Now, I am not qualified to discuss the complexities of the ownership debate on Stan or other Tyrannosaurus rex fossils like Sue, but I will say that with Stan having quite possibly the best preserved T-Rex skull in the world, the idea that he’s going to vanish into a private collection rather than being available not only for public viewing but for continuing research into the species is disheartening at best. Stan is a scientifically valuable specimen, 70% complete, and many museums around the world are displaying casts of the animal right now. This means that we’ll have a solid idea of what the skeleton has to say about the animal, but there’s no substitute for the actual specimen.
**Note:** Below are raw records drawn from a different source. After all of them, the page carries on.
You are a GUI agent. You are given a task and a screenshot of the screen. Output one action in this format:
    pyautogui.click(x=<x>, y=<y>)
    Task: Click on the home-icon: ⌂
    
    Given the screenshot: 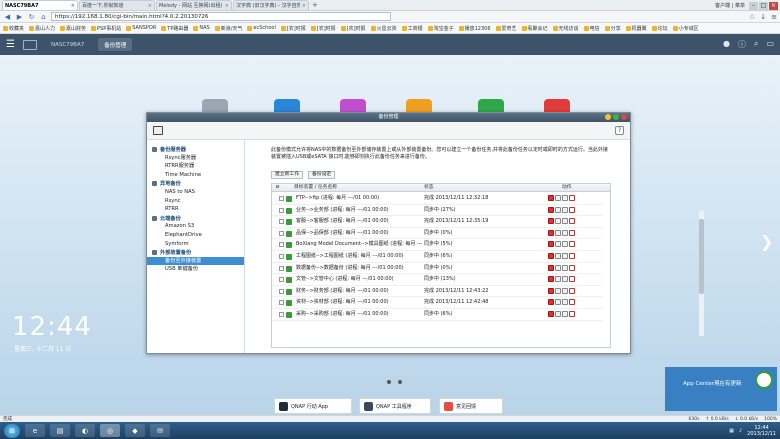 What is the action you would take?
    pyautogui.click(x=44, y=17)
    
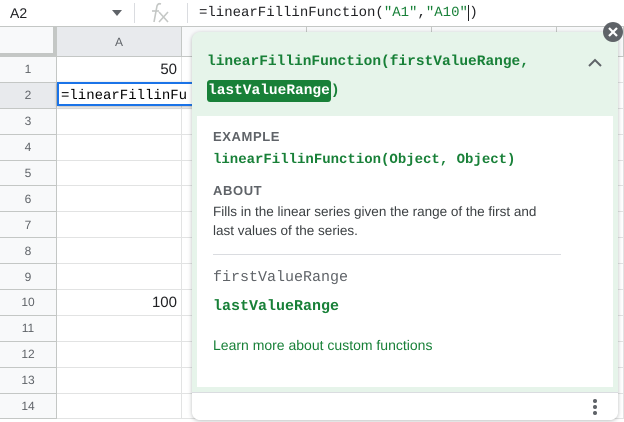  I want to click on row-header: 1, so click(28, 70).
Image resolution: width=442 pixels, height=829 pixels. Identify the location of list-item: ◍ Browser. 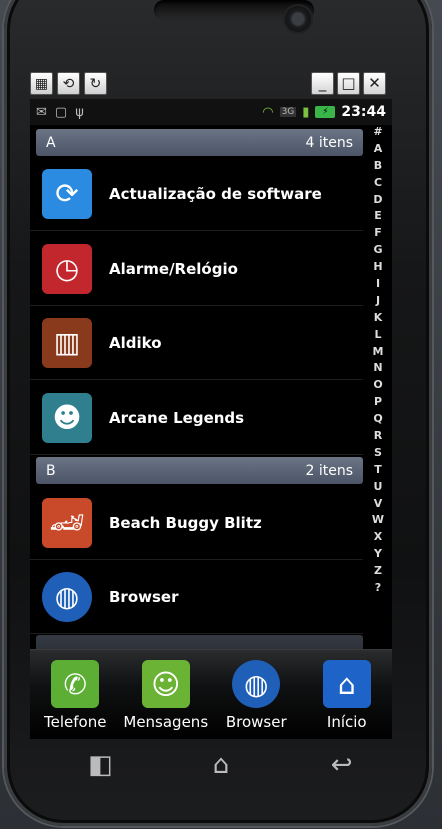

This is a loss for us all. This is a loss for the science of paleontology. It’s a loss for the public, for the research into Tyrannosaurus development and evolution, and for the idea that certain things are more valuable for what they can teach us than as relics to be hoarded by the wealthy. This sale pushes the idea that these fossils are trinkets to be sold to the highest bidder rather than valuable remains that can teach us about the world and our place in it, making the natural history of our world and our place for it hostages to the rich.
Unlike Sue, which was also the subject of a ownership dispute but who ultimately ended up at the Field Museum of Natural History, we have no idea who purchased Stan as it was an anonymous purchase at auction. We can take some solace from the fact that Stan has been heavily cast and there are a great variety of Stan casts on display, so while we don’t know where he’ll end up, we can at least still see reproductions of the specimen.
I admit, I find some kind of grim sardonic humor in the idea of a wealthy anonymous person purchasing the most duplicated Tyrannosaurus rex specimen in the world. It’s the kind of humor you only laugh at because it hurts and you can’t figure out a better response, but it’s there. I’ve seen Stan — there’s a cast of him at the National Museum of Natural History in Washington DC, and his remains have been used in studies of T-Rex weight distribution and bite force that challenge the ideas we previously held about the bulk of the species, arguing that they were larger and more robust than we previously believed. Stan has signs of bite marks and even a broken neck that he survived, injuries that may even have been caused by his mate — turns out Tyrannosaurus‘ not only probably lived in family groups, but that their love lives were rougher than we may have understood.
We have learned a lot from Stan and other specimens like him, and it’s a real shame to see him disappear into some private collection, if that’s even what’s happening here. We don’t know yet, of course, because the buyer was anonymous. My hope is he ends up in a museum, because that’s where he belongs. But if not, well, he did a lot for us before this, and I thank him. Goodbye, BHI 3033.